Todos os dias vejo rostos entrando e saindo, diferentes pessoas com diferentes expectativas, e eu aqui, sentada em uma cadeira, enquanto o mundo à minha frente vive. Daqui de dentro da cabine, as horas passam mais rápido. Imprimo ingresso, entrego ingresso, imprimo, entrego, imprimo… e assim se vão oito horas do meu dia.
Por vezes, eu queria estar em um filme para aproveitar a minha vida sem me preocupar com nada e saber que tudo sempre dará certo ao final do dia — claro, se meu roteirista fosse otimista. Deixo de viajar em meus pensamentos e logo volto a me preparar para o dia. Encarando a minha maior companheira daquelas oito horas, a impressora de bilhetes, eu estava pronta para começar minha jornada.

Os primeiros clientes chegam, um casal, que, aparentemente, estavam há pouco tempo juntos. Digo isso pela forma que se olham, pela timidez ao conversar e pela escolha do filme. “Titanic! É sempre uma boa escolha!”, disse para eles. Imprimi e entreguei os ingressos ao casal e logo entraram para a sala. Como já disse antes, desde sempre sou bem observadora, mas estar dentro dessa cabine, aguçou ainda mais a minha habilidade. Gosto de observar as histórias que passam diante de mim e me imaginar como a responsável por elas acontecerem.
De certa forma, isso é verdade. Eu sou a responsável por entregar às pessoas aquilo que elas esperam. Sou eu que imprimo e dou a possibilidade para que elas assistam a filmes marcantes, emocionantes e que podem até mudar suas vidas. Tem vezes que prefiro pensar assim para não cair no cotidiano e não me desencantar de vez com o cinema.
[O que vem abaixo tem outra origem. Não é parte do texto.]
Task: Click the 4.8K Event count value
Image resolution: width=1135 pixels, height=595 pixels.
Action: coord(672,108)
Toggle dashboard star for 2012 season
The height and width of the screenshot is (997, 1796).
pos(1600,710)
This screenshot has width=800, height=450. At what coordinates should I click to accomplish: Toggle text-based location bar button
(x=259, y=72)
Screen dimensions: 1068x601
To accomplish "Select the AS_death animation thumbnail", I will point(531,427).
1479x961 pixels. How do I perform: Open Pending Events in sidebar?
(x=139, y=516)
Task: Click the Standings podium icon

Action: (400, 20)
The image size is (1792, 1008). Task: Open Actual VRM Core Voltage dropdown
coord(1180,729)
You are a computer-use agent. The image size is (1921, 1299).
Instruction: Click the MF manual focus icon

Quanto mais pessoas chegam, mais ingressos entrego. Barbie, Oppenheimer, Nosso Sonho, Homem-Aranha: Através do Aranhaverso. São tantos filmes que perco a conta. Mas, em meio a tanta correria, quase no final do expediente, três dos clientes me chamaram a atenção: um casal e uma criança, talvez filha deles.
Na dúvida de qual filme escolher, me perguntam: “A senhorita teria algo para nos indicar?”. Penso um pouco e, antes que eu respondesse, a mulher diz ao marido “Meu bem, pare de fazer pressão na garota. Nós vamos de Titanic, mocinha. Para relembrar a primeira vez que viemos ao cinema juntos”. Realmente as pessoas gostam de romances originais. Com um sorriso no rosto, imprimi e entreguei os ingressos, os desejei uma boa sessão.

Antes de sair, a criança me perguntou “É legal trabalhar no cinema? Eu sempre quis ficar bem pertinho dos filmes, igual você.” E eu respondi dizendo que era bem divertido trabalhar em uma bilheteria — não queria desencantá-la — pois a cada dia eu participava um pouquinho da vida de cada um que ia assistir a um filme, como a dela. Os pais agradeceram e, já distante de mim, pude ouvir a garotinha dizendo aos pais “Quando eu crescer, quero ser da bilheteria”.
De alguma maneira, ouvir isso confortou meu coração. Ver a animação dela por estar no cinema, ainda mais junto com os pais, me lembrou de quando eu era criança. Talvez o amor pelo cinema não tenha morrido em mim como eu havia pensado. Talvez aquelas oito horas signifiquem muito mais do que impressão de ingressos. “Eu estou a uma bilheteria de distância dos filmes, sou muito sortuda”. Talvez eu vivesse sim em um clássico adolescente.